Return the run of lines below that opens with the line containing "At what coordinates should I click to accomplish: Select markers" and closes with the line containing "Task: Open page history clock icon", keeping each one exact.
◇ ◇ ◇ ◇
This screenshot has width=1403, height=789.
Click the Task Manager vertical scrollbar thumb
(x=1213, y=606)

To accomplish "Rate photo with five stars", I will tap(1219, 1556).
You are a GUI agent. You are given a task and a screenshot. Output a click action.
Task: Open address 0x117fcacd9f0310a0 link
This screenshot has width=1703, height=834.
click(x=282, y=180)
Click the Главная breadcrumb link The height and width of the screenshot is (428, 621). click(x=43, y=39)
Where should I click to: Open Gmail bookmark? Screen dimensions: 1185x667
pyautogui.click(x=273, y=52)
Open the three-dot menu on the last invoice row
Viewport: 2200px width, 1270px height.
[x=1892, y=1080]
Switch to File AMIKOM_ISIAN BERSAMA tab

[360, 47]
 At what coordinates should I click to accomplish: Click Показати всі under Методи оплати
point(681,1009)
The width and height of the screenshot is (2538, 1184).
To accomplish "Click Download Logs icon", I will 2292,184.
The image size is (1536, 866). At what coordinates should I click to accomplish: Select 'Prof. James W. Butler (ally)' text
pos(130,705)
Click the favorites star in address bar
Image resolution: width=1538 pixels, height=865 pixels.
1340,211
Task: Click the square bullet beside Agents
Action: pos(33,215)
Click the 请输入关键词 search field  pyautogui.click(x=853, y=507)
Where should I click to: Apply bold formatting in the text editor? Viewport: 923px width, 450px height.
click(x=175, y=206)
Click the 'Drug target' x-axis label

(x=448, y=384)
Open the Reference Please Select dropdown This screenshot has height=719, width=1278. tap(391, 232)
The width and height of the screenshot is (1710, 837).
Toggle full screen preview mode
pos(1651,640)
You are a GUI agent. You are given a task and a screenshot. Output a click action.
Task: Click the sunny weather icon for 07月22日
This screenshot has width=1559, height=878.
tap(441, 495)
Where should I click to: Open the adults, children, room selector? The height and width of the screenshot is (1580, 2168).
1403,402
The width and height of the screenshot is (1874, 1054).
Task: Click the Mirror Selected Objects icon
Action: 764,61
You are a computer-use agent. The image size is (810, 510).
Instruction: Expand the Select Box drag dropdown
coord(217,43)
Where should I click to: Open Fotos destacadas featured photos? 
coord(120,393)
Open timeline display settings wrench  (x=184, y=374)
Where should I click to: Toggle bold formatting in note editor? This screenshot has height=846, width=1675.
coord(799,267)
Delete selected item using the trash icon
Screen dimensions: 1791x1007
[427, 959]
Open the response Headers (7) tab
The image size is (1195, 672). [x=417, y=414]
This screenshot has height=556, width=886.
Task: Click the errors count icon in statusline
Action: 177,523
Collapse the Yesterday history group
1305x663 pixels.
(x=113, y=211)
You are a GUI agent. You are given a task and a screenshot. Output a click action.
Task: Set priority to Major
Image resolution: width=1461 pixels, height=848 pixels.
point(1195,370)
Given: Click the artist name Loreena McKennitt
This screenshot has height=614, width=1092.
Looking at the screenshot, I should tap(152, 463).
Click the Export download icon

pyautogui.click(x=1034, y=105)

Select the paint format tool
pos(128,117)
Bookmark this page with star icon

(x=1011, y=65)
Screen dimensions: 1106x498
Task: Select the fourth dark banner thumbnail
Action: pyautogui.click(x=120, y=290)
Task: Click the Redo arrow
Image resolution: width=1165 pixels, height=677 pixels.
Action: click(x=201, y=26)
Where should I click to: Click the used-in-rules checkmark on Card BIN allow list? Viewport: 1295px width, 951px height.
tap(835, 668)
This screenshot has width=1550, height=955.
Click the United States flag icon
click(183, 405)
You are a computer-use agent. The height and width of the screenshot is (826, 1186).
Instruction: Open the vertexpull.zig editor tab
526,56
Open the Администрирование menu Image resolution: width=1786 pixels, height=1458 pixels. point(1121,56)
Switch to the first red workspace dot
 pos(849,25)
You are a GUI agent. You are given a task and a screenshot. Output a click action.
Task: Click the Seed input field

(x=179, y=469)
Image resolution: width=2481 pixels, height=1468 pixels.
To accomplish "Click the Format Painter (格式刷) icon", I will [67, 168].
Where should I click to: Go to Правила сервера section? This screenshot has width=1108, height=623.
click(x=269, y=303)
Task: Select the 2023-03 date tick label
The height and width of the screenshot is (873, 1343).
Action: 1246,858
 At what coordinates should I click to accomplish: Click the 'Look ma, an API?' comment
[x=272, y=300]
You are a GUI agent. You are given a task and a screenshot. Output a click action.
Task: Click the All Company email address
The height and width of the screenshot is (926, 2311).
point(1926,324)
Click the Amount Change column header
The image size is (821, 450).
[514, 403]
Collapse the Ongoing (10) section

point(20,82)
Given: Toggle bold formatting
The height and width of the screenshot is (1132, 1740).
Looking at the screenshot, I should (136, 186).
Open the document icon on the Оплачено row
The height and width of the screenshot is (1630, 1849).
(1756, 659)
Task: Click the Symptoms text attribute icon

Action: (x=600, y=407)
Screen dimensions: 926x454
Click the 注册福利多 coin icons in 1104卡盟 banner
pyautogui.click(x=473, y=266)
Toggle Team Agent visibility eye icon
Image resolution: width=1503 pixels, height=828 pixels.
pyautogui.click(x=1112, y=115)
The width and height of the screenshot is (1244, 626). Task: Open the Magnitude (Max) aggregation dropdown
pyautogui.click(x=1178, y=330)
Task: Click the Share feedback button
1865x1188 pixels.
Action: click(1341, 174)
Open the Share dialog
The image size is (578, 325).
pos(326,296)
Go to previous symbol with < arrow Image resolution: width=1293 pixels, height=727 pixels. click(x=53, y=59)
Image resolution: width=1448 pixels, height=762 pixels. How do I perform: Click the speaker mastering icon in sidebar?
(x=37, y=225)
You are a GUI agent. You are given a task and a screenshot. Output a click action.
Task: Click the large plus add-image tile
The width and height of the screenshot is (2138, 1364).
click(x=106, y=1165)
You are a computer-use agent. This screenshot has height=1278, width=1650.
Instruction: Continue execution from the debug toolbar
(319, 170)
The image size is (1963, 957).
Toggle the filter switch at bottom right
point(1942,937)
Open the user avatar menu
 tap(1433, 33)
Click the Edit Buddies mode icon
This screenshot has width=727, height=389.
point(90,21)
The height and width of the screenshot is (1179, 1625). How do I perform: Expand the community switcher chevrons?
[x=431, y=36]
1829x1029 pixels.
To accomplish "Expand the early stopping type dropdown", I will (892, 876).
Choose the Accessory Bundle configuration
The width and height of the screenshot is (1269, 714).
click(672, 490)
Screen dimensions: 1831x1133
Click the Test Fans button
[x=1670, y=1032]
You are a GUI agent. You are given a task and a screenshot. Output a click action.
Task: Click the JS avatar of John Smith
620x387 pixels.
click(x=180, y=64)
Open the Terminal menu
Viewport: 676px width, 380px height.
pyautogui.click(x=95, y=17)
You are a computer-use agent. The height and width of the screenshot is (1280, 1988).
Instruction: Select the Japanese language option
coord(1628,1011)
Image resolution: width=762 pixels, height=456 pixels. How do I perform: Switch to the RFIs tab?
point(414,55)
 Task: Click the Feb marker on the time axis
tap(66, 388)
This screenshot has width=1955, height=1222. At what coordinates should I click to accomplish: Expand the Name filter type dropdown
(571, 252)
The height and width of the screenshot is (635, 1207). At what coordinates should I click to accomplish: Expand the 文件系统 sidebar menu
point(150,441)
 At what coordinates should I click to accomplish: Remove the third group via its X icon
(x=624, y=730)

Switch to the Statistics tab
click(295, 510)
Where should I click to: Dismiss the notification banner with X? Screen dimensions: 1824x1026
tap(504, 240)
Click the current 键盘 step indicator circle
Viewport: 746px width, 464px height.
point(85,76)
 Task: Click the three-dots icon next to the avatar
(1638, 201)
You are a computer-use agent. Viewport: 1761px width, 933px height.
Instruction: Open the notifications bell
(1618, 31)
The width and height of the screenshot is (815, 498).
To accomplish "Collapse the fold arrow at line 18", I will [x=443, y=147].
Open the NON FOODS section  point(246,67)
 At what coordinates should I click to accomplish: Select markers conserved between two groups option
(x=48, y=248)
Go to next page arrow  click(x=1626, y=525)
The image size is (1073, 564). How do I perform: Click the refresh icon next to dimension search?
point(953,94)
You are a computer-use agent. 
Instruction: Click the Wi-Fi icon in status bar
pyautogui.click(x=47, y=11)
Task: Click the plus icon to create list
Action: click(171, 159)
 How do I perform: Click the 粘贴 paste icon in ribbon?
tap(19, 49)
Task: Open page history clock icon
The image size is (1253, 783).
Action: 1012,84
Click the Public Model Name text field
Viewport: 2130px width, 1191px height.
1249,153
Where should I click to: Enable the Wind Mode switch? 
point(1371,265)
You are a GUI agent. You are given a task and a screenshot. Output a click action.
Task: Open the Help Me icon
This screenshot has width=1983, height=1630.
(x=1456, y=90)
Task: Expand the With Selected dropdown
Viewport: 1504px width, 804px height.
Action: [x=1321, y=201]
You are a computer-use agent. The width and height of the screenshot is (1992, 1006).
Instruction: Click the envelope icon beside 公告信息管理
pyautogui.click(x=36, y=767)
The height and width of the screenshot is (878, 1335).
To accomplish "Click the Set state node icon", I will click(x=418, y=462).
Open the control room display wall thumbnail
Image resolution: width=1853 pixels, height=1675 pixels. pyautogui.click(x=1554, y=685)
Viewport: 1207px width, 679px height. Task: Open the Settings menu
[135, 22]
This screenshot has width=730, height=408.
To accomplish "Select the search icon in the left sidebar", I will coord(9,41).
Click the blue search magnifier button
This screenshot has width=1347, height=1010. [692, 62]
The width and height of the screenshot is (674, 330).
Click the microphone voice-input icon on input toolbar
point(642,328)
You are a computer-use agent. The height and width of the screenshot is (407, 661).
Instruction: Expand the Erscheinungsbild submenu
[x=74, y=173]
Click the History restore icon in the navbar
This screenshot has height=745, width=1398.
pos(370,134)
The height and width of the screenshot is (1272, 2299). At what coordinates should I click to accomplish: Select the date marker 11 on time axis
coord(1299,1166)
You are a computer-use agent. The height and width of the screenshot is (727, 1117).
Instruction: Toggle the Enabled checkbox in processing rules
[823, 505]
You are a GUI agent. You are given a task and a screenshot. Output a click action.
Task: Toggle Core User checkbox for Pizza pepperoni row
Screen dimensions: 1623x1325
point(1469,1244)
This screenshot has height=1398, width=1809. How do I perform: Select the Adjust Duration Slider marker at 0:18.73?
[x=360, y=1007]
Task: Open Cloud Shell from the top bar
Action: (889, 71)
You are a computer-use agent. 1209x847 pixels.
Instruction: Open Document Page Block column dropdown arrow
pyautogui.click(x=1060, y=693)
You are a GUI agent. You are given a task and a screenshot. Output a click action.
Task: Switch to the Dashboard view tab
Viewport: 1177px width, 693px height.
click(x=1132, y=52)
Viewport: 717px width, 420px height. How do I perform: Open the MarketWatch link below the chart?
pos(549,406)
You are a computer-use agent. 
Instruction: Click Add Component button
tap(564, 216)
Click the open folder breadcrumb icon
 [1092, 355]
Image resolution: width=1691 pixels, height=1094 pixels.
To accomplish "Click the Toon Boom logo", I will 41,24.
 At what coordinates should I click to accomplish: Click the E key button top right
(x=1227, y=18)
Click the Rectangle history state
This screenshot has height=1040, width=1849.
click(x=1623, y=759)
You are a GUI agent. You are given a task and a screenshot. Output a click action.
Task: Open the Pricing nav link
◇ ◇ ◇ ◇
## The answer
 At what coordinates should I click to accomplish: Select markers conserved between two groups option
(x=48, y=248)
Go to next page arrow  click(x=1626, y=525)
The image size is (1073, 564). How do I perform: Click the refresh icon next to dimension search?
point(953,94)
You are a computer-use agent. 
Instruction: Click the Wi-Fi icon in status bar
pyautogui.click(x=47, y=11)
Task: Click the plus icon to create list
Action: click(171, 159)
 How do I perform: Click the 粘贴 paste icon in ribbon?
tap(19, 49)
Task: Open page history clock icon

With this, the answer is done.